Tuesday, February 9, 2010

Putting Together Literate Programming Tools -- tangle


One of the best ways for me to acquire knowledge and skills on a subject is to agree to a project or talk on that topic. Learning about literate programming has been a half baked project of mine for years, so in order to get off my posterior with respect to the project I volunteered to do a talk at the Atlanta Perlmongers on February 25th, then decided that given the amount of work involved in this I may as well do modified versions of the talk before other interested audiences, so I agreed to talk at the Atlanta Linux Enthusiasts meeting on March 18th.

I wrote a brief overview of literate programming in a previous post.

I decided that my approach would be to put together some simple tools. Since I'm somewhat perl centric I decided to do as much of the project as I could realistically finish by late February using perl (and to make the target code for my tangle a perl script as well).

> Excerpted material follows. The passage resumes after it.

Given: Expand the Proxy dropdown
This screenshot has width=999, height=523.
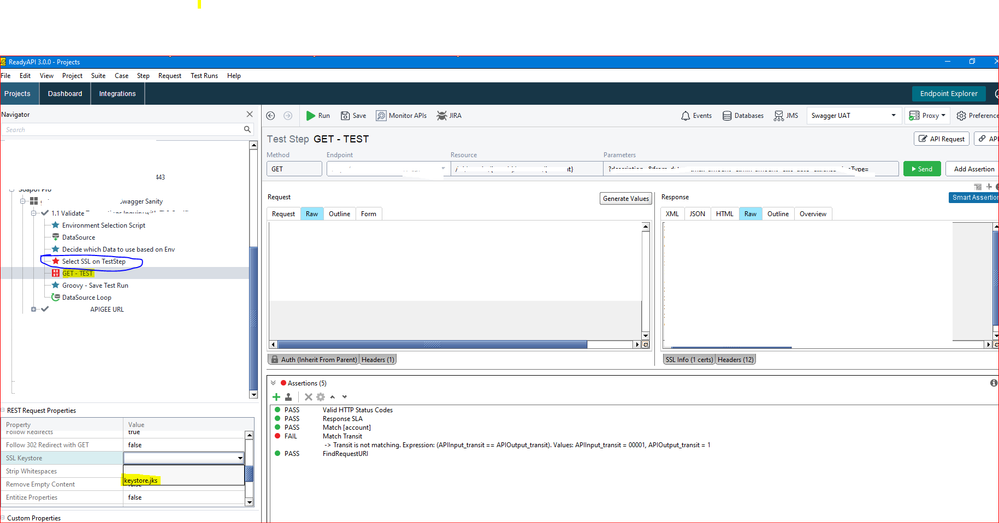Looking at the screenshot, I should pyautogui.click(x=927, y=116).
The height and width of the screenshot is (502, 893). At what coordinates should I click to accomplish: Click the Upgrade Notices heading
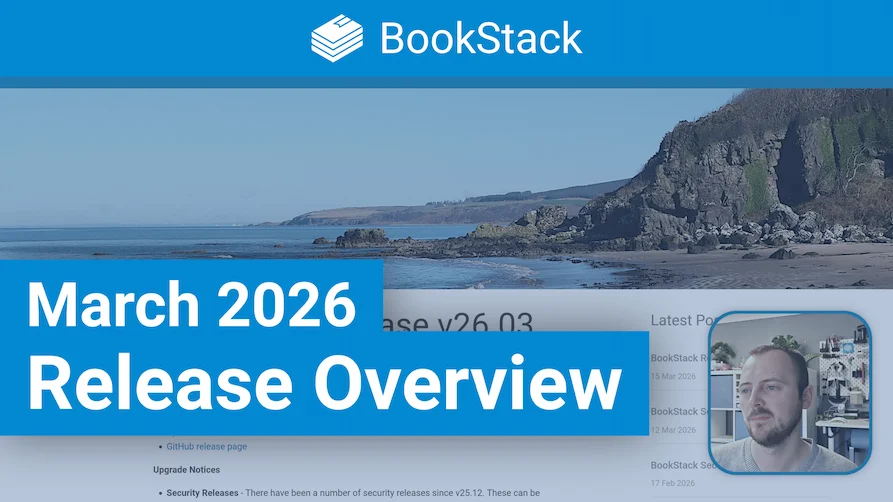tap(186, 469)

After reading Norman Walsh's article Literate Programming in XML I decided that docbook made a great deal of sense as the markup language for the source file. It was devised for technical articles, has a rich set of elements, and there are many tools for working with that markup language (including many xsl style sheets to facilitate conversion to xhtml, pdf, and other formats).

At first I devised an XML tag which included as attributes both a position tag and a file tag to allow for multi-file projects, but then decided to simplify it to the same sort of "id" tag Norman Walsh used in his article for my first few passes over the project.

Since "id" is already a docbook attribute for a tag I was using, and since I wanted to visually simplify things for the talks, I called my tag sourcecode, and the attribute fragment_id.

I'm going to talk a little bit about my "tangle" utility here which I named "tangy.pl", and will talk about my "weave" in the next posting.

The concepts behind tangy.pl are not very complicated, at least in the manner in which I'm approaching it. The developer has the fragments of machine usable code scattered across a larger document in jumbled order, and the tangle has to put them together in the order needed by the machine. I'm going to show you the code for my first two passes over this utility. Bear in mind that my testing has been minimal, but it seems to work for my purposes now (and if you see any problems with it please post a comment).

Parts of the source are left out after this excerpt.